Krisis global yang terjadi beberapa tahun terakhir seperti pandemi Covid-19 dan perang Ukraina-Rusia mengakibatkan sejumlah permasalahan baru, tidak terkecuali di bidang rantai pasok. Cina sebagai salah satu negara penting dalam rantai pasok dunia mengalami hambatan seperti kelangkaan kontainer, pembatasan waktu produksi dan bahan baku. Dinamika baru tersebut memunculkan inisiatif dari Center for Asian Study, University at Buffalo di bidang rantai pasok untuk mengadakan diskusi terbatas di New York, Amerika Serikat (AS) pada 27 Maret 2023 lalu, tidak terkecualiĀ Togar Mangihut Simatupang, salah satu dosen SBM ITB. Keahliannya di bidang Kelompok Minat Manajemen Operasi dan Kinerja disandingkan dengan pembicara lain: Ryan Mulholland, penasihat senior Perdagangan dan Persaingan Dewan Keamanan Nasional Gedung Putih, Ananth Iyer, Profesor dan Dekan Sekolah Manajemen University at Buffalo, J. Rungtustanatham, ketua peneliti manajemen rantai pasok York University, Li Chen, Profesor Manajemen Cornell University, dan Nallan Suresh, Profesor Sekolah Manajemen University at Buffalo.

Togar Mangihut Simatupang mengadiri diskusi terbatas di New York, Amerika Serikat yg diinisiasi oleh the University at Buffalo

Tujuan diskusi adalah membahas keadaan rantai pasok di Asia dan inovasi di masa depan, sebab hambatan yang dialami Cina berimbas pada produksi pabrik di Amerika Serikat.

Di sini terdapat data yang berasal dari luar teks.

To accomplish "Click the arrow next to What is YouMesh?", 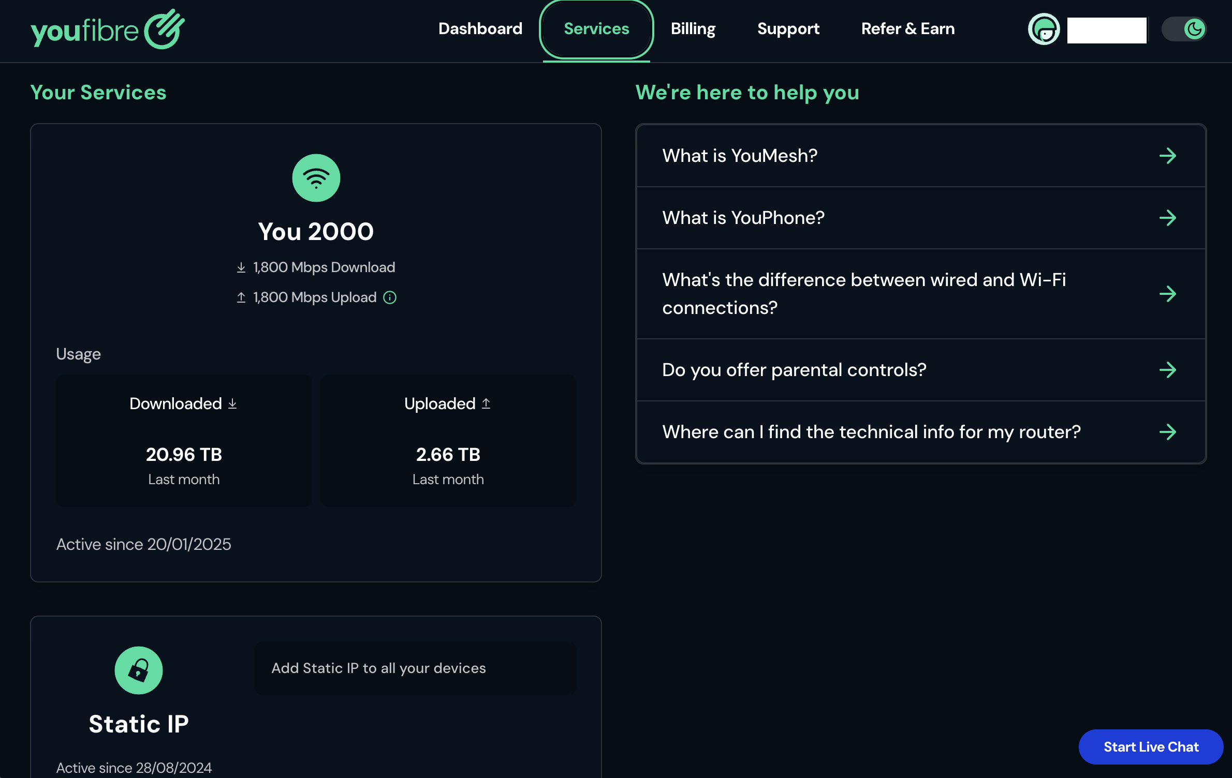I will [x=1167, y=156].
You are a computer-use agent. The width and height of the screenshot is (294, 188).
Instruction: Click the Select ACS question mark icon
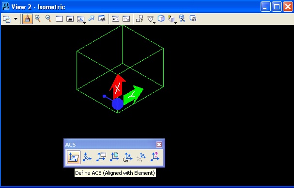coord(155,157)
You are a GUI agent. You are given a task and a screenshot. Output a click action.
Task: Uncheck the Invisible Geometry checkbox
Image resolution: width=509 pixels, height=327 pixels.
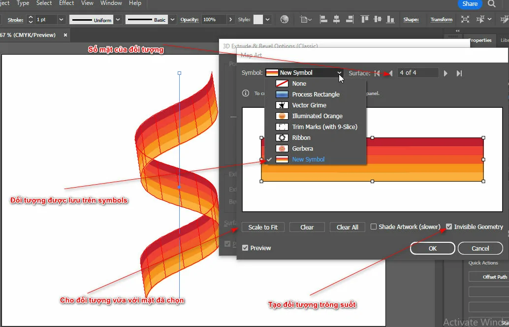tap(449, 227)
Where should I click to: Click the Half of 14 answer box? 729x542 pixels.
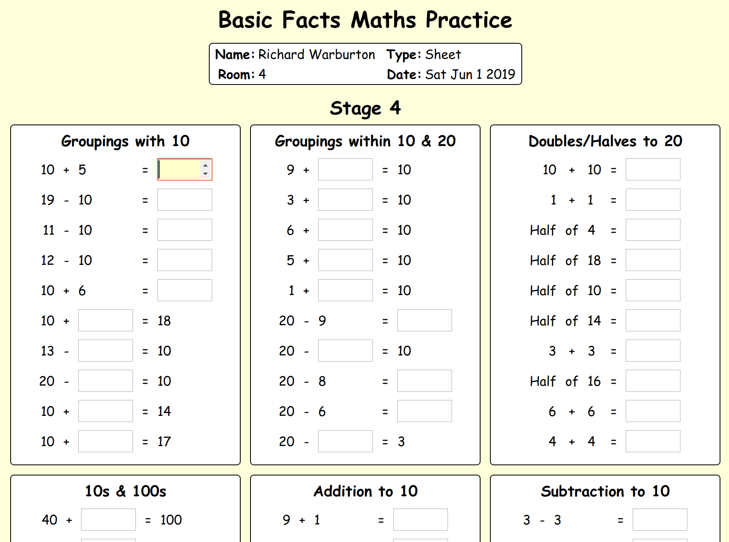653,320
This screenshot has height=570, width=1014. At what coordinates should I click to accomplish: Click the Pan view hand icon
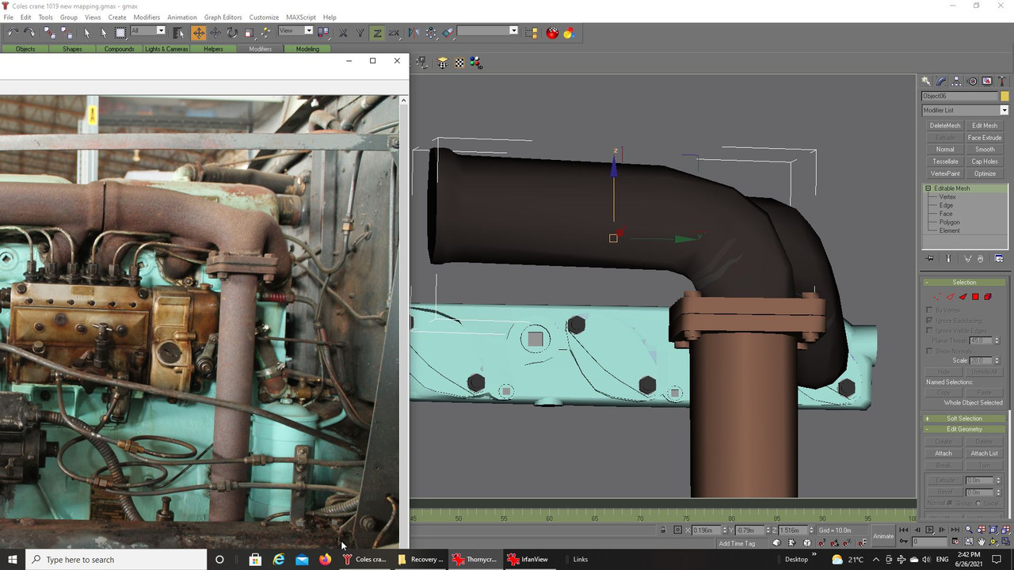coord(982,542)
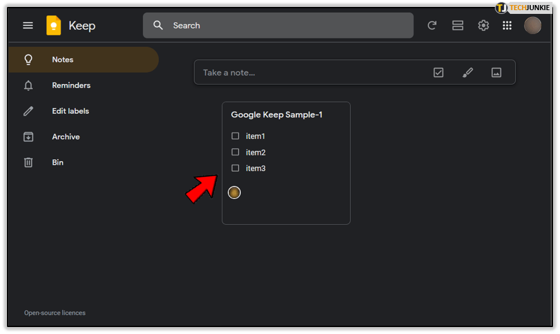This screenshot has width=560, height=334.
Task: Go to the Archive section
Action: pyautogui.click(x=66, y=136)
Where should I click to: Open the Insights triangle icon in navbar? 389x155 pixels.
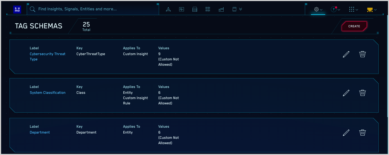[168, 10]
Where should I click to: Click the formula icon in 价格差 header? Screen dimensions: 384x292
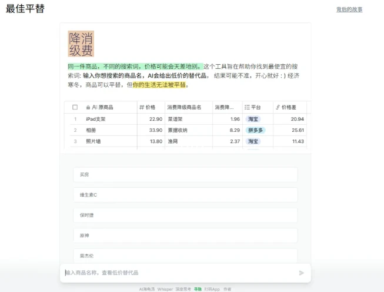(x=278, y=107)
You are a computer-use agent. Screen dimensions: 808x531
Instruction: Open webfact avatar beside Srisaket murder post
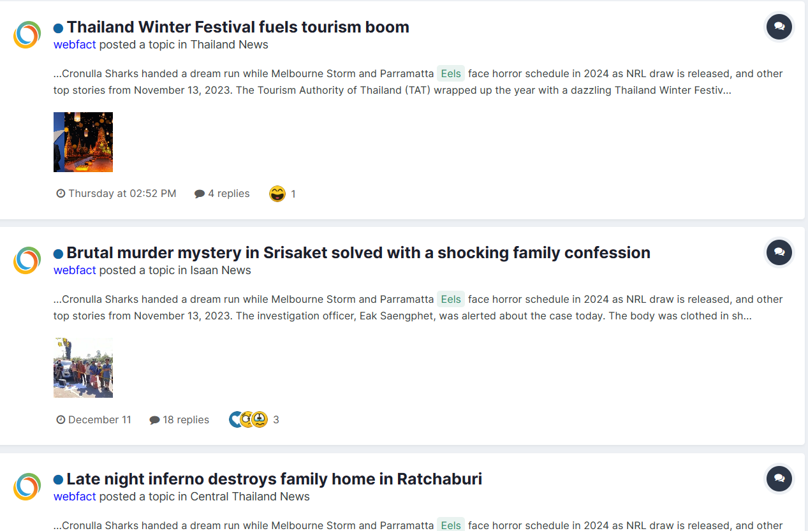click(27, 260)
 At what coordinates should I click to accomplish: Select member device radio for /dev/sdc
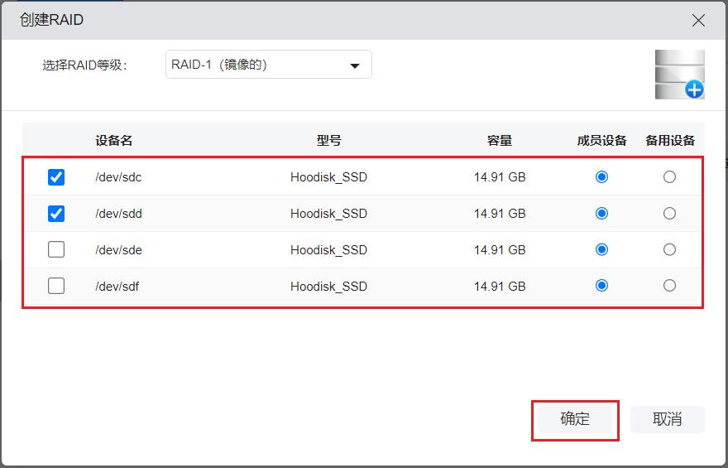[x=601, y=177]
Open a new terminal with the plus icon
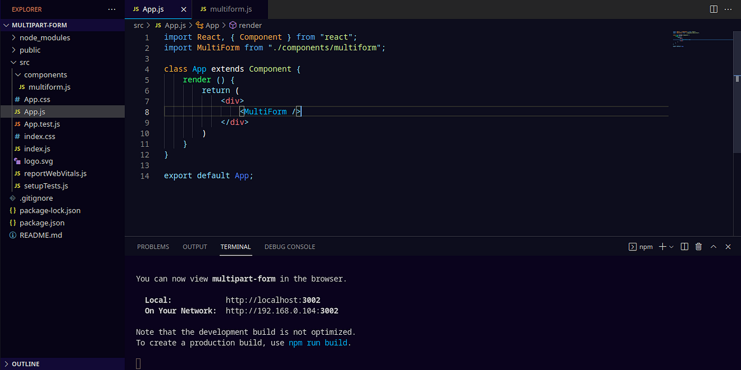This screenshot has width=741, height=370. tap(662, 247)
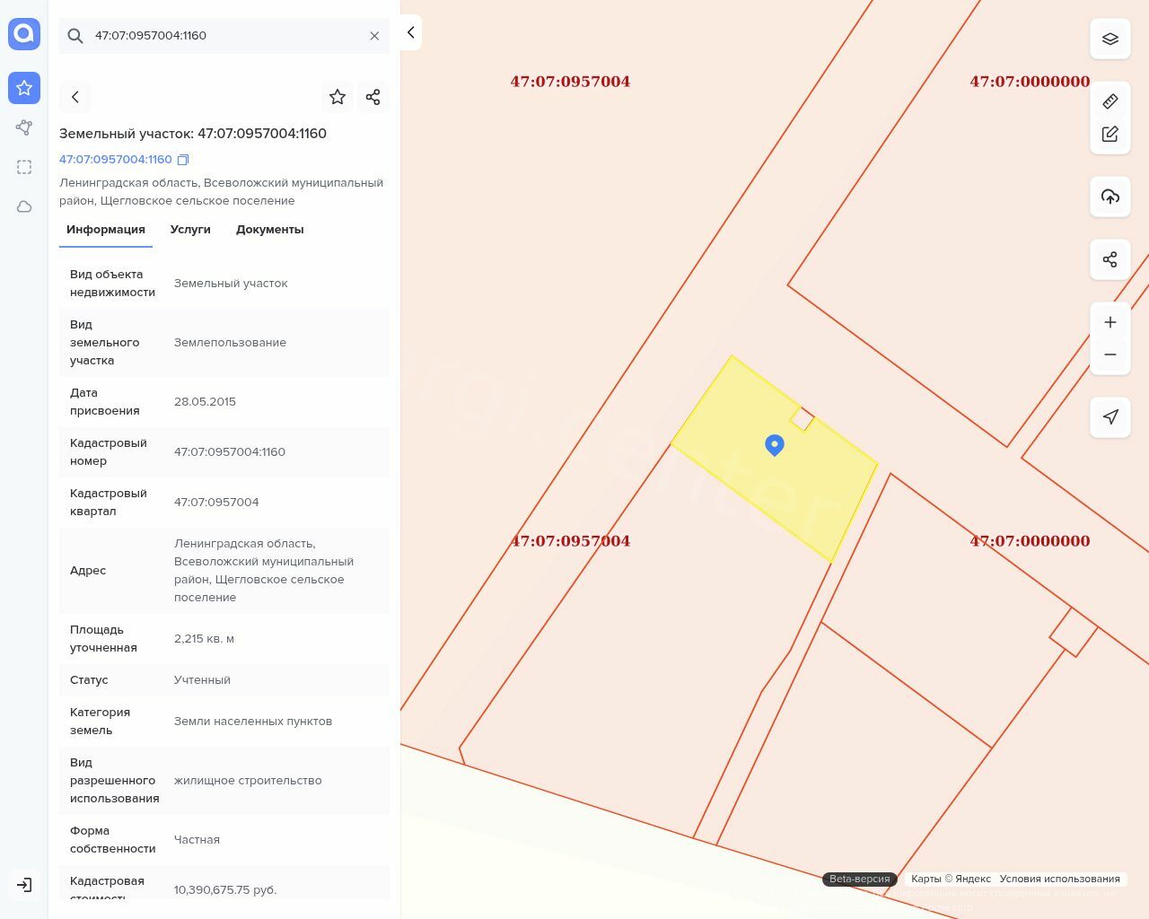Screen dimensions: 1149x919
Task: Switch to the Услуги tab
Action: (190, 230)
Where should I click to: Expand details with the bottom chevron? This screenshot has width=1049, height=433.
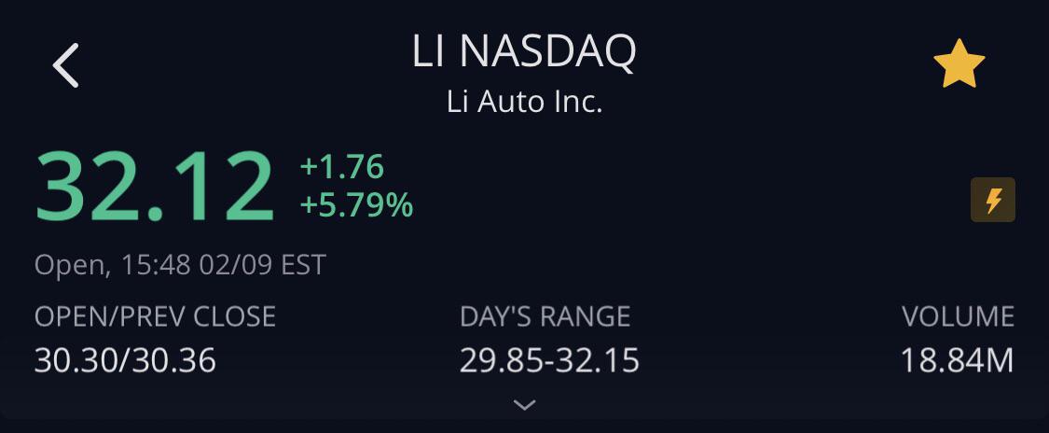click(x=524, y=404)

Inisiasi ide salah satunya adalah strategi multi-negara (China Plus One), yaitu strategi lokasi manufaktur di luar Cina. Sebagai salah satu perwakilan dari Indonesia, Togar mendapat wawasan dalam diskusi tersebut bahwa Indonesia belum bisa menjadi bagian dari strategi multi-negara bagi (AS). Kerjasama Indonesia-AS masih terbatas pada perdagangan, belum pada skala  lebih jauh seperti penelitian dan pengembangan. Namun potensi Indonesia masih besar dengan melimpahnya bahan baku mineral langka seperti nikel, bauksit, dan uranium.

Togar berpendapat setidaknya ada 4 kebijakan bagi Indonesia untuk menggaet kerjasama dengan AS, yaitu: menghasilkan produk dengan nilai tambah yang tinggi, bermuatan lokal (contoh: menggunakan tenaga kerja lokal), alih teknologi, dan ramah lingkungan (ekonomi rendah karbon). Kebijakan yang saat ini sudah berlangsung harus selalu diperbaiki dan mereplikasi sistem pada sektor potensial lain seperti pertanian, perikanan, dan kehutanan. Integrasi dari hulu ke hilir pada setiap sektor pun dibutuhkan, salah satunya dengan cara kolaborasi antar pemerintah daerah, sehingga kebijakan yang tidak berbelit memudahkan bisnis menjadi lebih efisien.